# where are the dang fish



## mfbt (Apr 5, 2012)

my boat has been outta commission for 3 weeks and i have been surf fishing every sunday and thursday. i went out past the fire station on via de luna 2 weeks ago and caught a 38 inch red and then last sunday i went to pickens and walked out to the pass on foot with all my supplies, fished for three hours only got 3 skate and then a ton of bristleworms, grossest looking creature ive caught out here. then i went back to via de luna yesterday and did not catch a friggin thing again..we had cut bluefish, squid, shrimp and jigs..NOTHING...it was fun because atleast i wasnt working...cant wait to get my boat back this sunday! wooooooottt


----------



## LUPilot (Apr 10, 2012)

I feel your pain! Over the last 5 weeks of surf fishing (getting out at least 2-3 times per week) I have caught 9 catfish, 1 blue fish, and 1 large cownose ray. I've been skunked so many times I can't keep count. Anybody know if this is normal for this time of the year? I keep hearing about how the pompano, reds, whiting, and trout are all supposed to be out in crazy numbers right now, but I haven't seen a single one.


----------



## darsinika (Apr 18, 2010)

i agree this year i keep waiting for the bite but, i got 1 pompano thursday in that se wind. my freezer is usually full by now and i would be giving pounds of fish to my neighbors. i have been in the INSHORE reports and the specks ,reds and white trout are in the river a plenty, i am still hoping for more cold weather to cool those rivers down and that should run the fish due south.


----------



## devinsdad (Mar 31, 2010)

Weather and water is just too warm. I was thinking about going tomorrow morning but IMO it wont be worth it. 2nd winter now in a row with unusually warm weather.

Supposed to get some cold weather early next week so lets see what happens.


----------



## LUPilot (Apr 10, 2012)

This is my first fall/winter in Florida. How is the fishing once it cools down? What's typically running? And how "cold" does the weather really need to be before we start seeing fish again?


----------



## rufus1138 (Oct 29, 2012)

the fish are at the bridges guys. white trout blues reds and sheephead, just gotta get out into the deep water.


----------



## mfbt (Apr 5, 2012)

well im down to fish any thursday or sunday, you guys just let me know, ill meet up with ya and hopefully we can put our heads together and catch some dang fish.


----------



## rufus1138 (Oct 29, 2012)

im supposed to be in a boat on 3mb saturday afternoon


----------



## DAWGONIT (Jan 16, 2009)

+1 on the warm weather phenom, for now anyway.
My Dad would always say, "wait a while, it will change."


----------



## bigassredfish (Apr 3, 2011)

Its been off and on for me... been going to Pickens twice a week for the past 3 weeks.

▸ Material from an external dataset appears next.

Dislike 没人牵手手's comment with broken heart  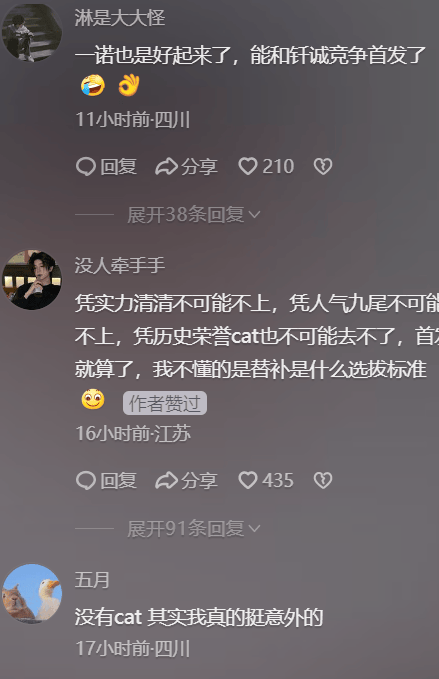pos(323,480)
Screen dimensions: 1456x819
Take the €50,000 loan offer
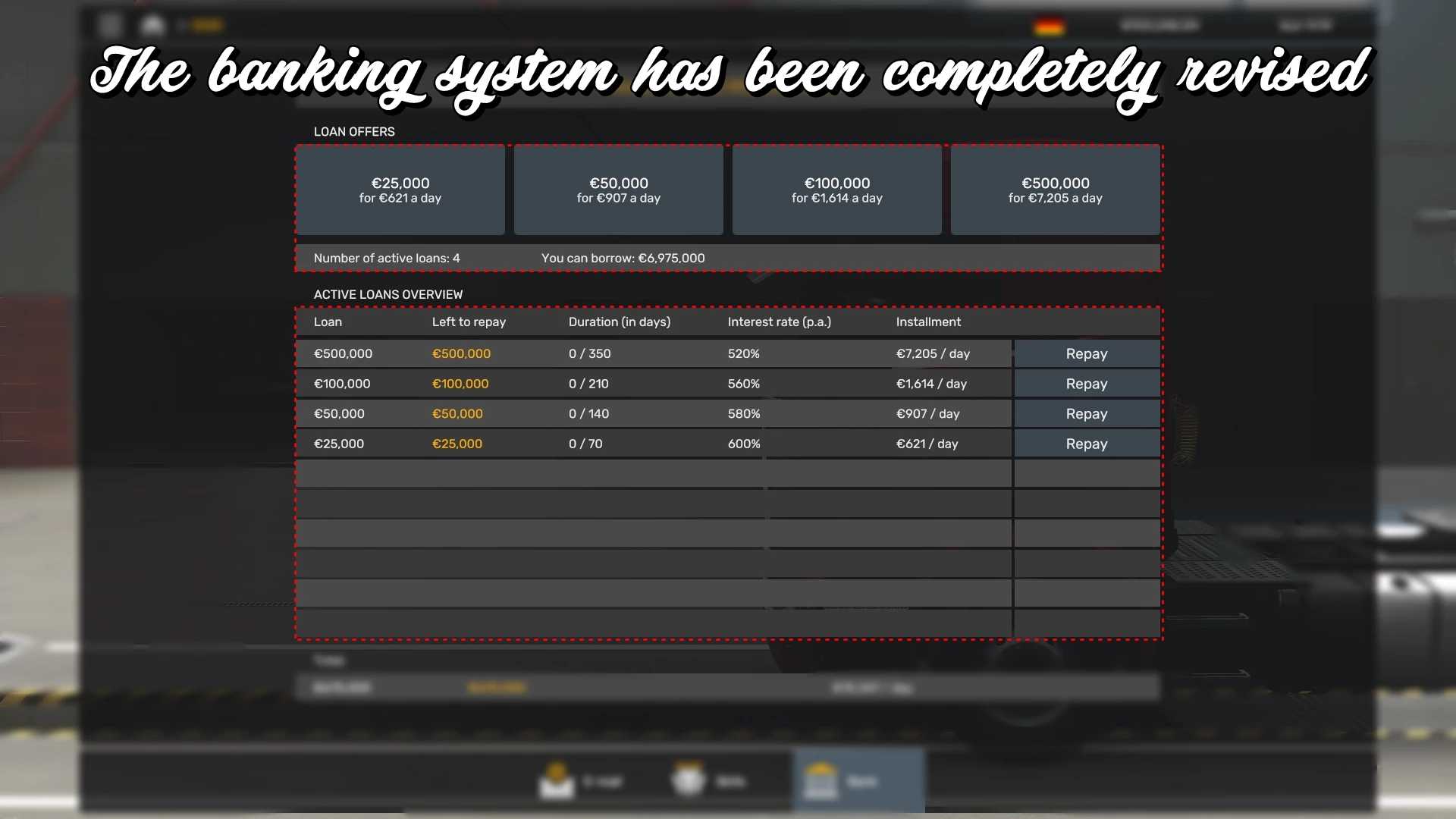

The first time got 4 blues, the second time got 3 bull reds...then nothing.... I just recently got another red out there. Still had 4-5 trips with no luck at all. The time that I got 3 reds it was COLD! Going to head out again next week and see what I can get...


----------



## sniperpeeps (Mar 5, 2011)

ADMIN* said:


> dunno if its because of the warmer weather but don't even waste your time on the surf.
> 
> its gotta be due to either overfishing or perhaps the oil spill. because i have friends up and down the southeast coasts who are tearing up the fish on the surf.



Don't know where y'all have been fishing but the pompano and whiting bite in Navarre has been very good for the past couple weeks......


----------